Protecting The Many & The Few


A century ago when President Teddy Roosevelt hunted animals—killing rhinos, elephants, and other animals—the country celebrated him. Today, most Americans condemn such behavior. In fact, only 6% of Americans hunt and most of those people are over 45. The vast majority of people, nearly eight out of 10, say they have no interest in hunting and will never do it. Hunting is dying out and that is great and welcome news.

Unfortunately for some animals, that demise has not come soon enough. While the world was condemning the poacher Walter Palmer for killing Cecil in Zimbabwe, five elephants were slain in Kenya.

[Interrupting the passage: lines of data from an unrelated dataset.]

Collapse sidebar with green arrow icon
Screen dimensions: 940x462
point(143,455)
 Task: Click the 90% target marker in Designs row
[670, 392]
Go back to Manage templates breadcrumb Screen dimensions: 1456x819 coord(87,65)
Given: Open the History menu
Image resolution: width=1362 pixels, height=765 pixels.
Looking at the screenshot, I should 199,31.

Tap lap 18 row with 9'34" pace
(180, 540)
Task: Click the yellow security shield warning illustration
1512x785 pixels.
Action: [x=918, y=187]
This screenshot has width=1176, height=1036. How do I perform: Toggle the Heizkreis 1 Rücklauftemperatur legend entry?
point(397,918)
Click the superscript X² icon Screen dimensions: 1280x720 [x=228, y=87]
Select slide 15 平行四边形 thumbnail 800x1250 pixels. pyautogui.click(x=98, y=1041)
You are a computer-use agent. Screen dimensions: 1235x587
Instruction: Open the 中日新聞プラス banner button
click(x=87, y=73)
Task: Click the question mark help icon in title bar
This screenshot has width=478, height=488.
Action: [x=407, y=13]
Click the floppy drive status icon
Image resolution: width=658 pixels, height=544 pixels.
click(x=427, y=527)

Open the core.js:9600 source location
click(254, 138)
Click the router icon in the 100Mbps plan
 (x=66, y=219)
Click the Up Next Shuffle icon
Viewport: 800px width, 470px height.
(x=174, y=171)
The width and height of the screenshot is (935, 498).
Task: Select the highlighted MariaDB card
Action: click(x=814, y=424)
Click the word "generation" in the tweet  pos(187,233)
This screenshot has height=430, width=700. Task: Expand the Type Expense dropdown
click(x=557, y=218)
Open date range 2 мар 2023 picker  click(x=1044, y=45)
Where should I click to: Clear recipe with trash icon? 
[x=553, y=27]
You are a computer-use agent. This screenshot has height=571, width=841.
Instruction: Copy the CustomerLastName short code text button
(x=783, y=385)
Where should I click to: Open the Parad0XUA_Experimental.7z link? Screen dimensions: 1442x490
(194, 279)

If asked, no doubt many people would say that one of the things that make the deaths of these animals so tragic is that they are “protected” species, or species on the edge of extinction. Indeed, the way we have been schooled by the environmental movement to talk about the fate of wild animals often relates to the species as a whole, with little talk of the individuals that make up those species or their inherent rights to live and be free of human induced suffering.


While the outrage over Cecil’s killing is the result of people being moved to anguish by the knowledge of the suffering he was forced as an individual to endure, our laws, and the modern environmental movement’s advocacy, have yet to catch up with public sentiment in this regard. Instead, the environmental movement is often preoccupied with the fate of species as a whole, often at the great expense of individuals who make up such species and as a result, the movement’s very mission.

Several weeks ago, I had a conversation with a self-professed “environmentalist” which reveals why this approach to engaging with the natural world is so morally problematic. During a walk through the hills, I stopped to scan a tree for a squirrel I was concerned might be suffering from an injury. When asked what I was doing and I pointed to the squirrel in the tree to explain, he responded that I shouldn’t waste my time because “there were a lot of them” and that, at any rate, he was “non-native” (a red, rather than a gray, squirrel) and therefore “didn’t matter.” Didn’t matter?


I was pretty sure the little squirrel was dragging one of his back legs, a disability that made it difficult for him to move about and which was most likely causing him pain. That any animal, regardless of where he/she first evolved or whether he/she belongs to a plentiful or rare species, should be suffering in such a manner was the only thing that should matter to a person claiming to be speak on behalf of the natural world and yet, to this man—who told me he studied ecology—it didn’t. Why? Because he had been taught that the squirrel was not an individual deserving of individual regard and compassion, but merely the member of a species that was plentiful and the “wrong” color.

Tragically, such views, based on the same sort of discrimination the West has come to regard as immoral in our treatment of our fellow human beings, is endemic among modern environmentalists, revealing the deep moral chasm that now lies at the heart of that often confused and corrupted movement.


Lacking a moral center of gravity from which its tenets and advocacy are derived, the environmental movement has yet to evolve into what it should and no doubt someday will become: a rights-based philosophy, one that seeks protection for each of the earth’s non-human inhabitants not only because they have an inalienable right to such, but because a truly harmonious relationship with them and with the environment of which they are a part is simply not possible so long as we continue to kill them or turn a blind eye to their suffering as a result of something as ultimately irrelevant as their color or how many of them exist.

A true environmentally-friendly society would no longer longer allow wild animals to be hunted. It would grant protection to the habitats wild animals need in order to thrive. Above all, it would be guided by the principle that respect for sentient life is paramount, irrespective of the species and no matter how many or how few there are in the world.